── Provided entries ──
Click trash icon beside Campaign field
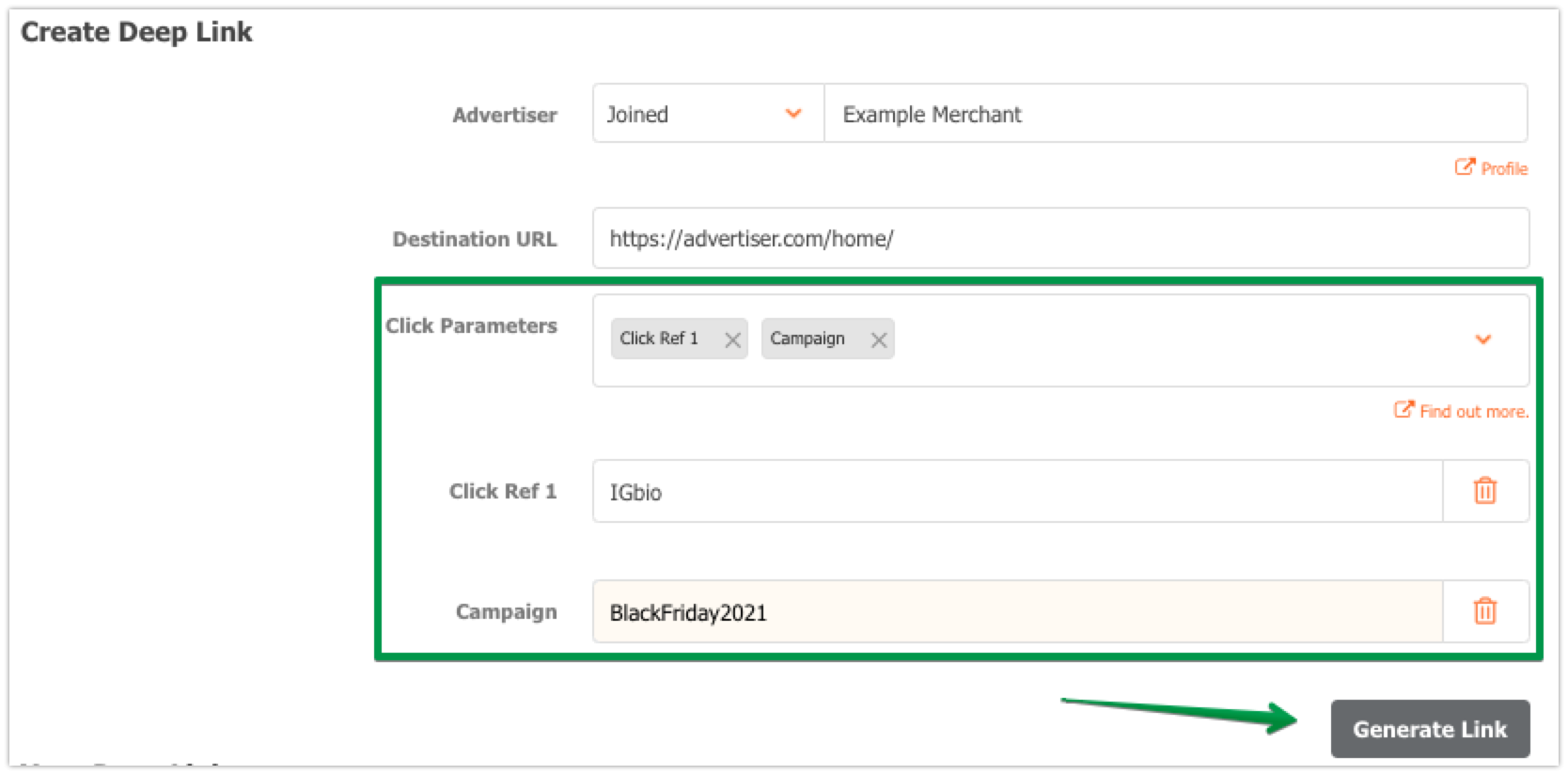 click(1484, 611)
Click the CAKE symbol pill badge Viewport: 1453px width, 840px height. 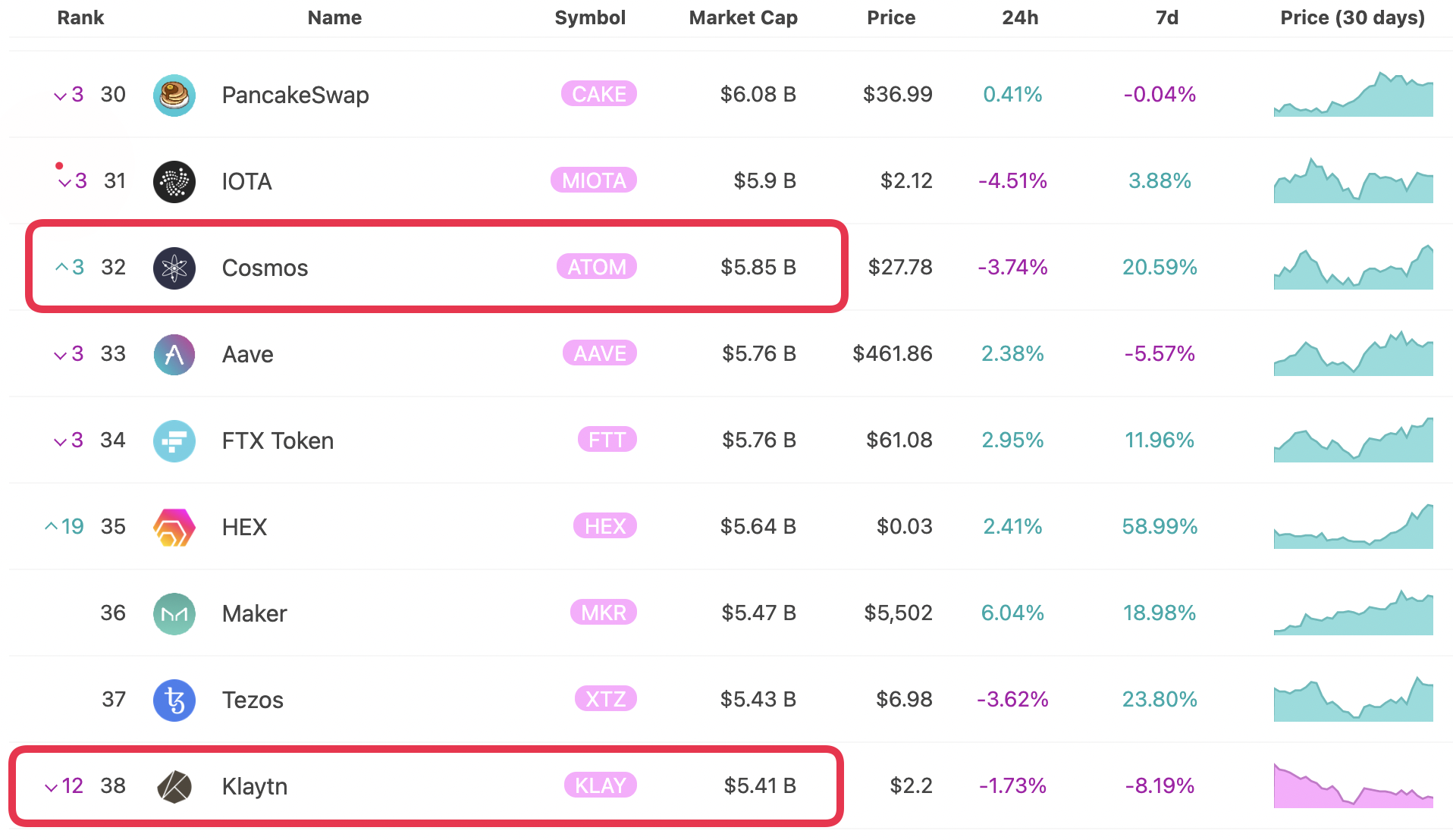(599, 94)
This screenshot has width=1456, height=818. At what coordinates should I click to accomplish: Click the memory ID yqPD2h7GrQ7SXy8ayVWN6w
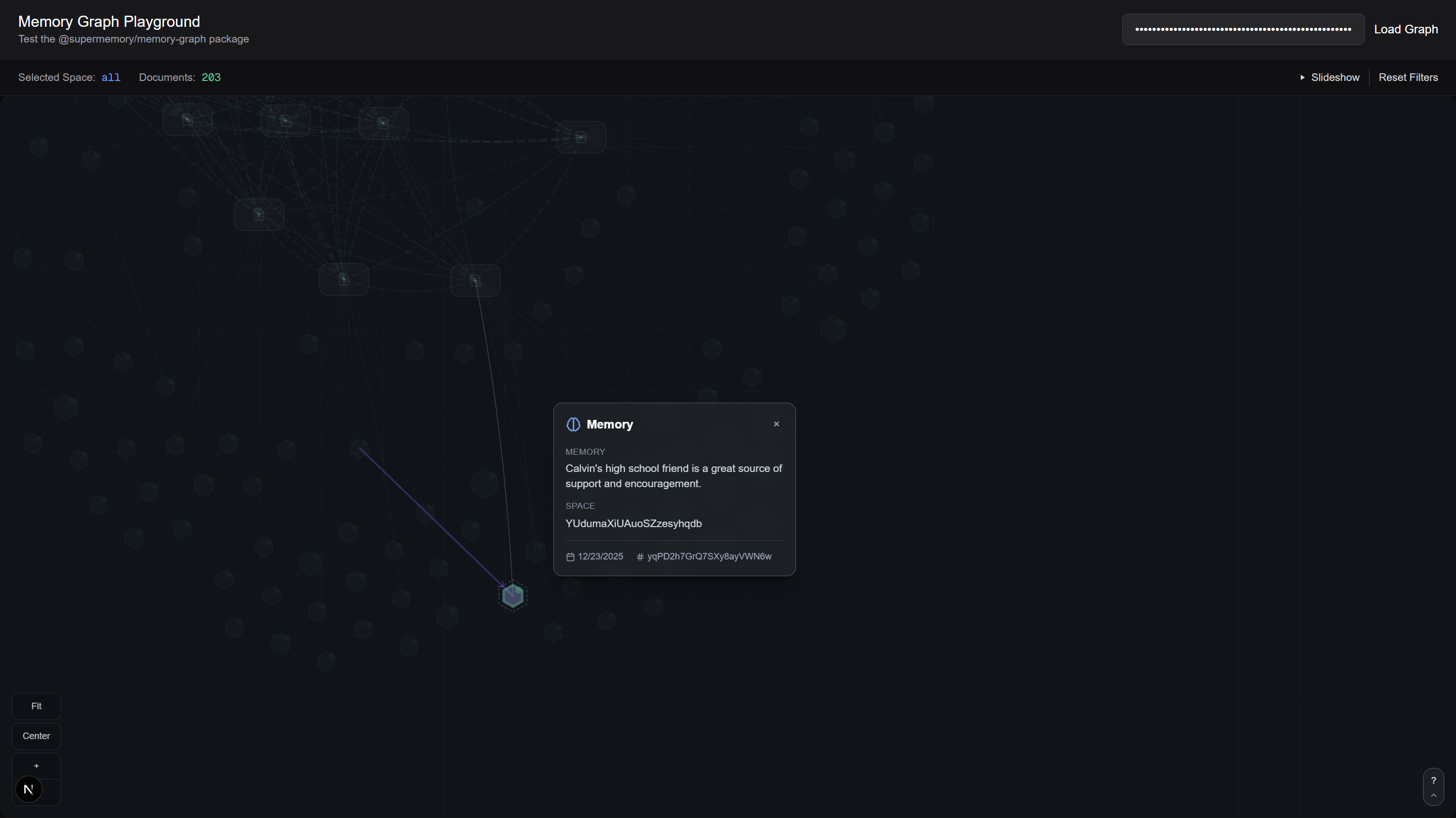[x=709, y=556]
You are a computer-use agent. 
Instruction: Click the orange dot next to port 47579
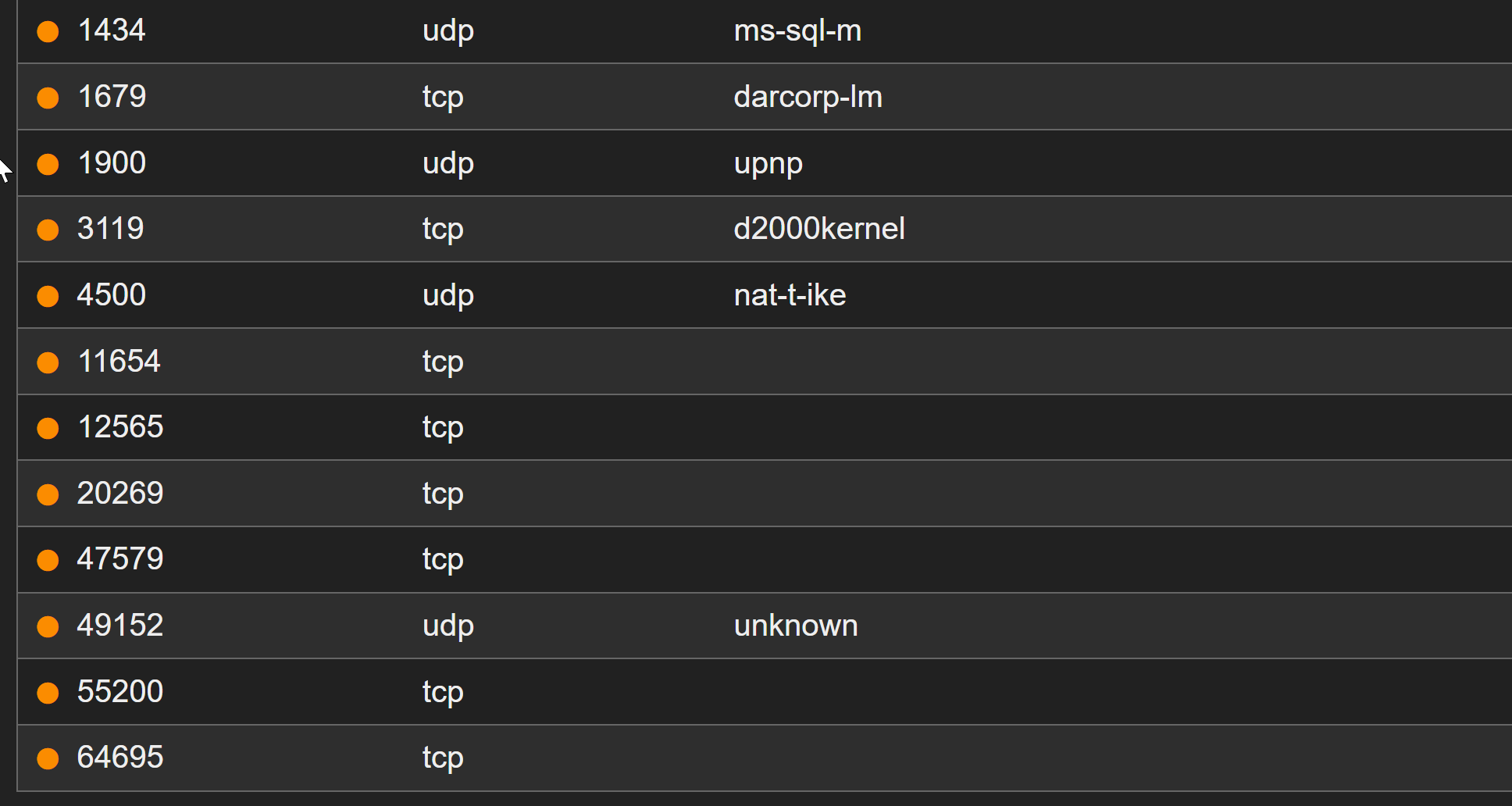[48, 560]
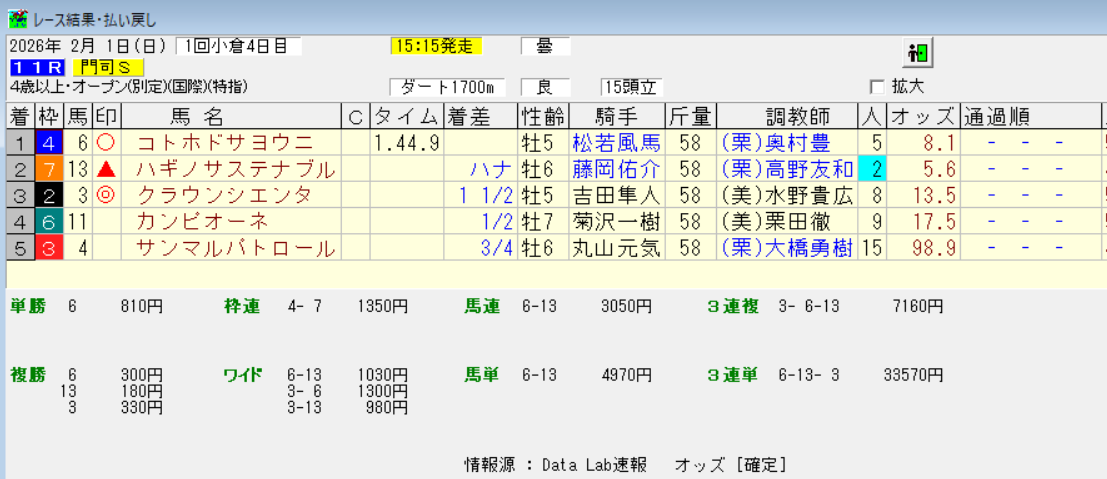Screen dimensions: 1107x479
Task: Open jockey 藤岡佑介 link
Action: (x=616, y=169)
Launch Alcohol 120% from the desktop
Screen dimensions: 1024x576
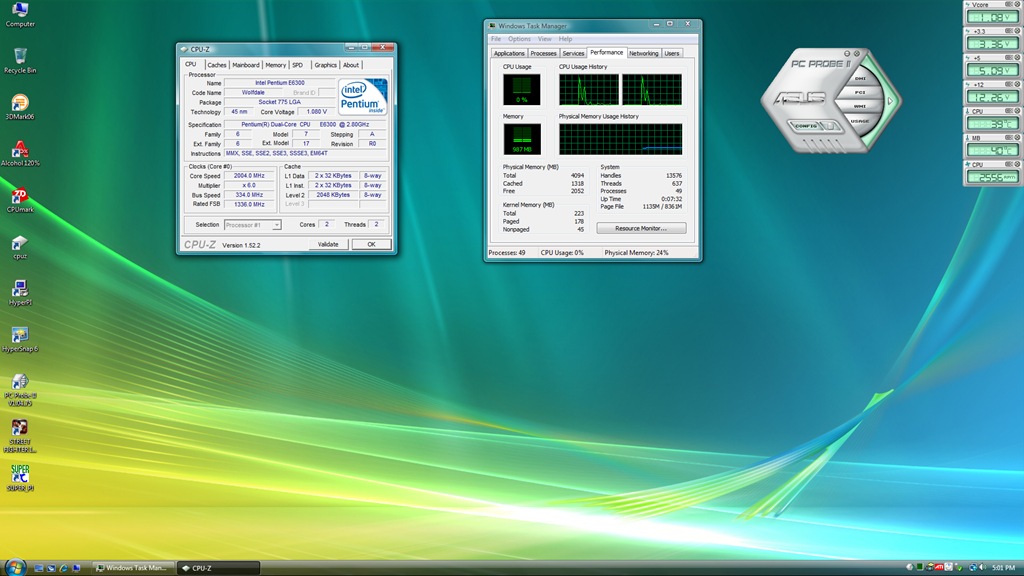click(x=19, y=150)
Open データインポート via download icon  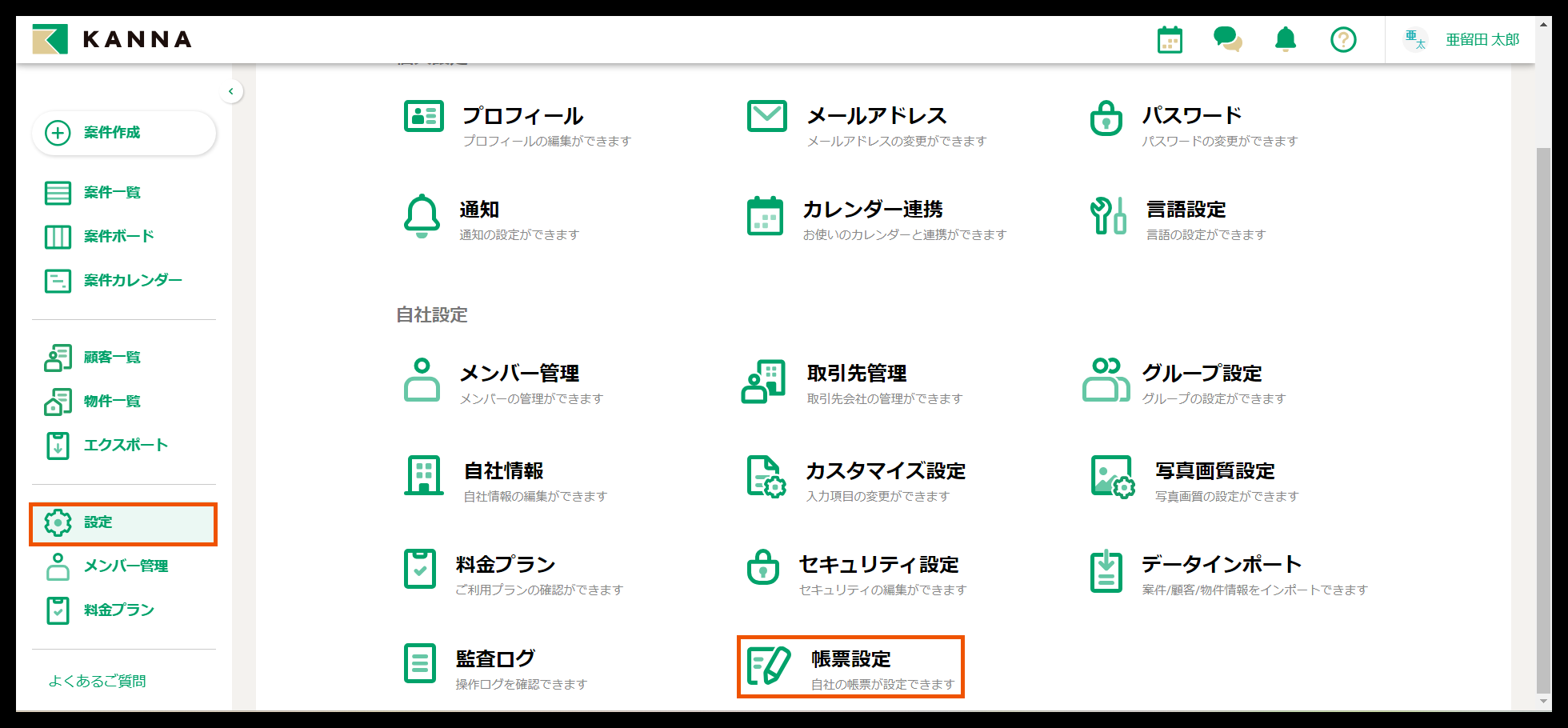1106,571
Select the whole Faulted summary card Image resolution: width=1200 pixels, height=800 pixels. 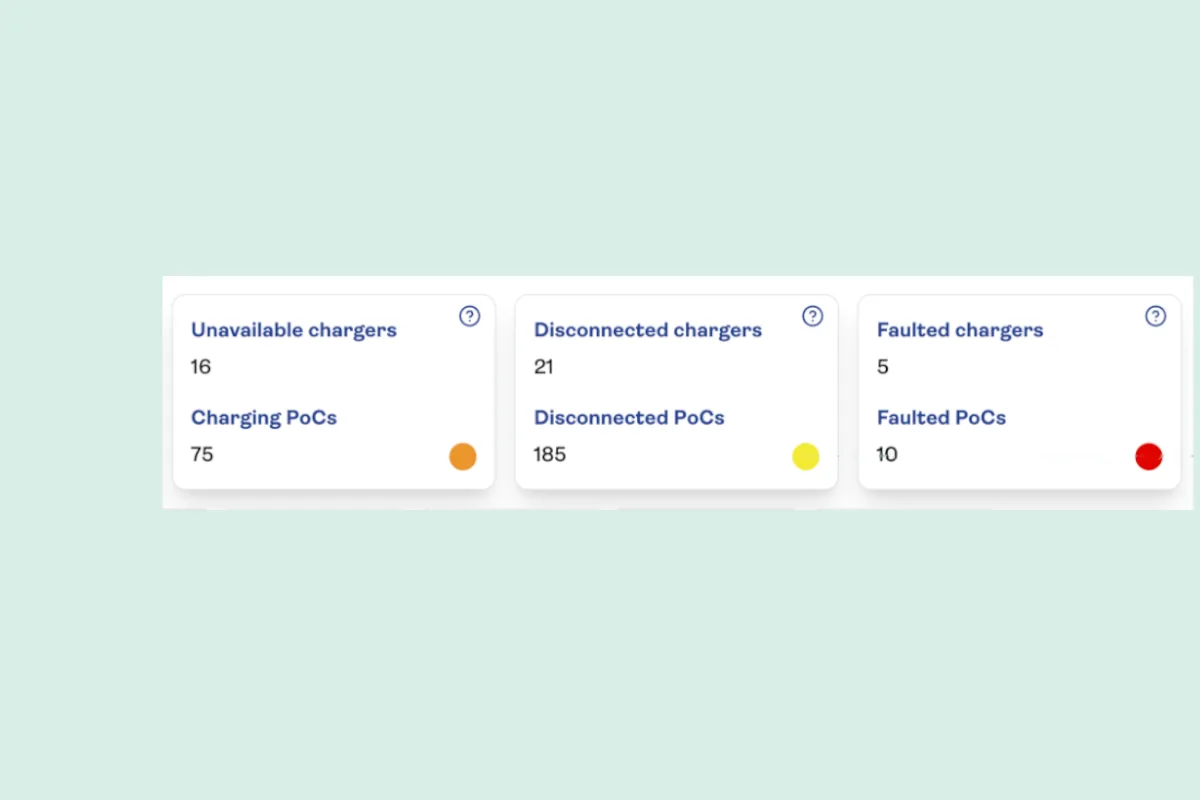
───
▸ What this task involves: Could you write out the lines of the listing above, from the line with "This screenshot has" to the line with "[x=709, y=556]", leaving out the pictures?

▸ Finished answer:
This screenshot has width=1456, height=818. At what coordinates should I click to accomplish: Click the memory ID yqPD2h7GrQ7SXy8ayVWN6w
[x=709, y=556]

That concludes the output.